Sueños de un caminante solitario. Un hombre abandona su hotel para dedicarse a contemplar, durante horas, los rostros de las mujeres en la terraza de un café. En cada rostro busca reconocer a Sylvia, a quien conoció seis años antes en un conservatorio de arte dramático del Teatro Nacional de Estrasburgo (TNS). Cuando al fin cree descubrirla se dispone a seguirla de lejos, internándose con ella por las calles del barrio antiguo, abordándola casi, perdiéndola después; sólo para encontrarla de nuevo, a ella o a alguien parecido a ella, en una ventana alisándose el pelo, y así comenzar, una vez más, su acoso incesante.

En la ciudad de Sylvia, su largometraje más reciente, el catalán José Luis Guerin (Tren de sombras, 1997; En construcción, 2001) despliega su itinerario de imágenes urbanas en un territorio jamás nombrado, pero que pronto se revela como Estrasburgo, un cruce histórico de dos culturas y dos lenguas, como lo es también la ciudad natal del realizador, Barcelona.

La película tiene de igual modo una ubicación fronteriza: es una ficción (aunque su autor la califica de noficción por la ausencia de mayores líneas argumentales), pero conserva mucho del trabajo documental, casi arqueológico, que lo ha hecho famoso. Es un trabajo poético sobre la contemplación, y su inspiración se antoja en primera instancia literaria.

El personaje semeja un poeta romántico decimonónico, algún iluminado de Nerval o un héroe stendhaliano: su recorrido por la ciudad, intentando capturar siempre un fugaz rostro femenino, también remite al protagonista de André Breton en Nadja. Y al menos en los alcances de su mirada voraz, es Un hombre cubierto de mujeres, según la expresión y título de una novela de Drieu de la Rochelle.

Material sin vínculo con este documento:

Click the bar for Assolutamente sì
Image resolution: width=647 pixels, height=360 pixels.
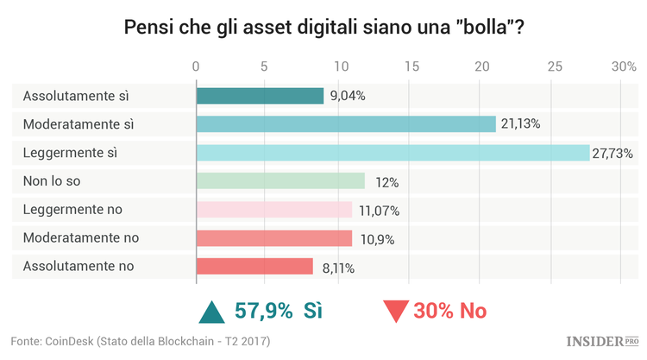click(260, 96)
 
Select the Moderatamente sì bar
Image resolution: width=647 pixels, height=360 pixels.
click(346, 124)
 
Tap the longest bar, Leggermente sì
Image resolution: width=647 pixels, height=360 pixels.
click(393, 153)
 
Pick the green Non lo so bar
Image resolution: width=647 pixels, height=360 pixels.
click(280, 181)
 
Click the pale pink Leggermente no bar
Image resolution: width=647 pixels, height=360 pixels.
click(274, 210)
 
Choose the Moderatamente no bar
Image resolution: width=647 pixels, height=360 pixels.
click(274, 238)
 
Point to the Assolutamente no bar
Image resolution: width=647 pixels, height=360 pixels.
click(254, 267)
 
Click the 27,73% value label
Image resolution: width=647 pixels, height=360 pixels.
click(612, 154)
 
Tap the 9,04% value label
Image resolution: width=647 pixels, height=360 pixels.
click(347, 96)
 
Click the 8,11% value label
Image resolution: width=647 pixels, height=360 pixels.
click(336, 268)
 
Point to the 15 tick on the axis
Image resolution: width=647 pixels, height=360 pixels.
click(411, 66)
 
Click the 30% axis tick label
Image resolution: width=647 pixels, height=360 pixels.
click(623, 66)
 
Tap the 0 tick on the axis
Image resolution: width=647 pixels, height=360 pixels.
click(197, 66)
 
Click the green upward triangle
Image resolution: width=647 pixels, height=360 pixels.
click(210, 312)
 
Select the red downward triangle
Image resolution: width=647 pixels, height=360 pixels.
click(396, 313)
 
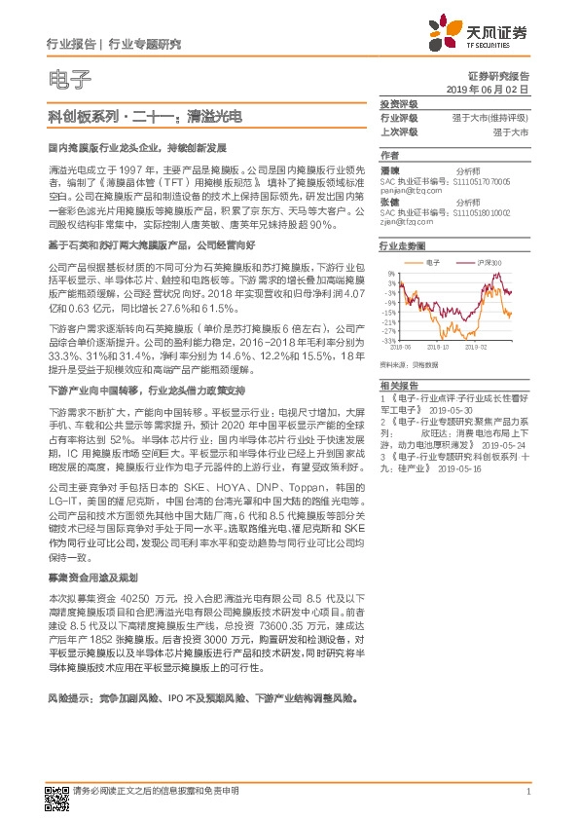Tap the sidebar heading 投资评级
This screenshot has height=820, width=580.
coord(399,104)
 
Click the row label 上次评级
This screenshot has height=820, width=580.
coord(399,130)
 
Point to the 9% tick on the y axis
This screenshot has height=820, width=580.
coord(390,274)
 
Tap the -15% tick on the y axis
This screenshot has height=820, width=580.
coord(388,313)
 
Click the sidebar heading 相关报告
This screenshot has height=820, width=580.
coord(399,387)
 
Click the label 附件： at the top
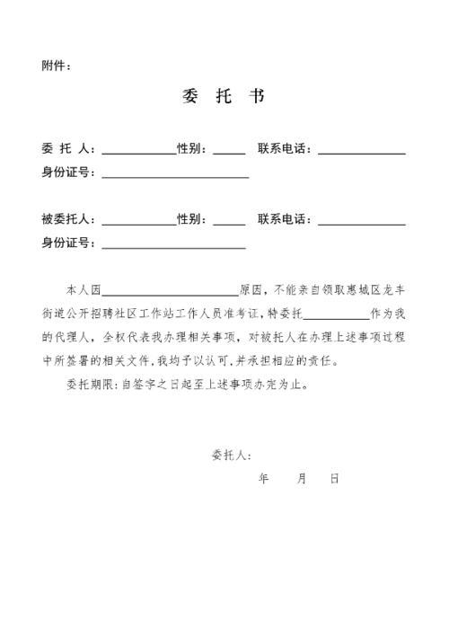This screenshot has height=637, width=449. [x=55, y=66]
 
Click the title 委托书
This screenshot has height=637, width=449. [x=221, y=96]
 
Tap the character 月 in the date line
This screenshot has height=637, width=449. [x=302, y=479]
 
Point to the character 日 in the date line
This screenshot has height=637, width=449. [x=334, y=479]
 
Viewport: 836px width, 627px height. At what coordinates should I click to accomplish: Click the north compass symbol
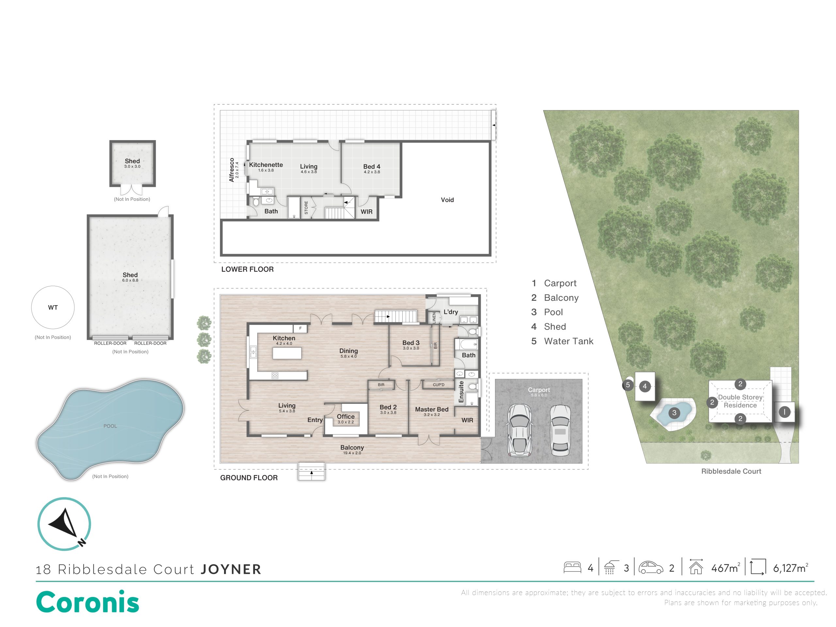click(x=64, y=524)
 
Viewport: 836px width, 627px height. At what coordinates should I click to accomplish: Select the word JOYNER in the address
click(x=231, y=569)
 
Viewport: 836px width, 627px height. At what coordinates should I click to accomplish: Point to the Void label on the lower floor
click(x=447, y=200)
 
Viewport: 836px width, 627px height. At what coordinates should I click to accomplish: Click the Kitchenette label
click(x=266, y=165)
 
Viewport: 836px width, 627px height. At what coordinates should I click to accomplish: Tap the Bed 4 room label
click(x=372, y=167)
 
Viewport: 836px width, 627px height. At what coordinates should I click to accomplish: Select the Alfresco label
click(x=232, y=170)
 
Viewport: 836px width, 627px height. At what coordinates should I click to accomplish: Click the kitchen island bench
click(x=287, y=353)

El realizador captura la ciudad de modo perspicaz, con el sonido amortiguado en las conversaciones del café, los solicitaciones muy sonoros de los vendedores ambulantes africanos, el deslizamiento del tranvía moderno, las faenas de limpieza en las calles, los parlamentos en alemán de los turistas vecinos, el ambiente de un verano apacible. Esta observación minuciosa remite a la experiencia de la directora francesa Agnès Varda, quien filma su propia calle Daguerre en el París de Daguerrotypes (1975), sin otra pretensión que registrar el trajín cotidiano y la vida comercial al aire libre.

En la cinta de Guerin la ciudad vieja es un laberinto de callejuelas por las que el personaje emprende con temeridad su búsqueda amorosa; hay apenas unos cuantos diálogos y largos momentos en los que el espectador asume simplemente la mirada del protagonista, preguntándose, tal vez como él, si los gestos de alguna pareja en una mesa vecina de café anuncian una disputa inminente o una reconciliación, o si un rostro en apariencia banal no terminará por sugerir en poco tiempo algún misterio. En una escena notable, los rostros de varias personas se sobreponen y confunden a través de un vidrio; el deseo del peatón infatigable se dispersa entonces por la ciudad sin tener ya un destinatario preciso.

En la ciudad de Sylvia es una singular exploración fílmica de la mirada y el deseo.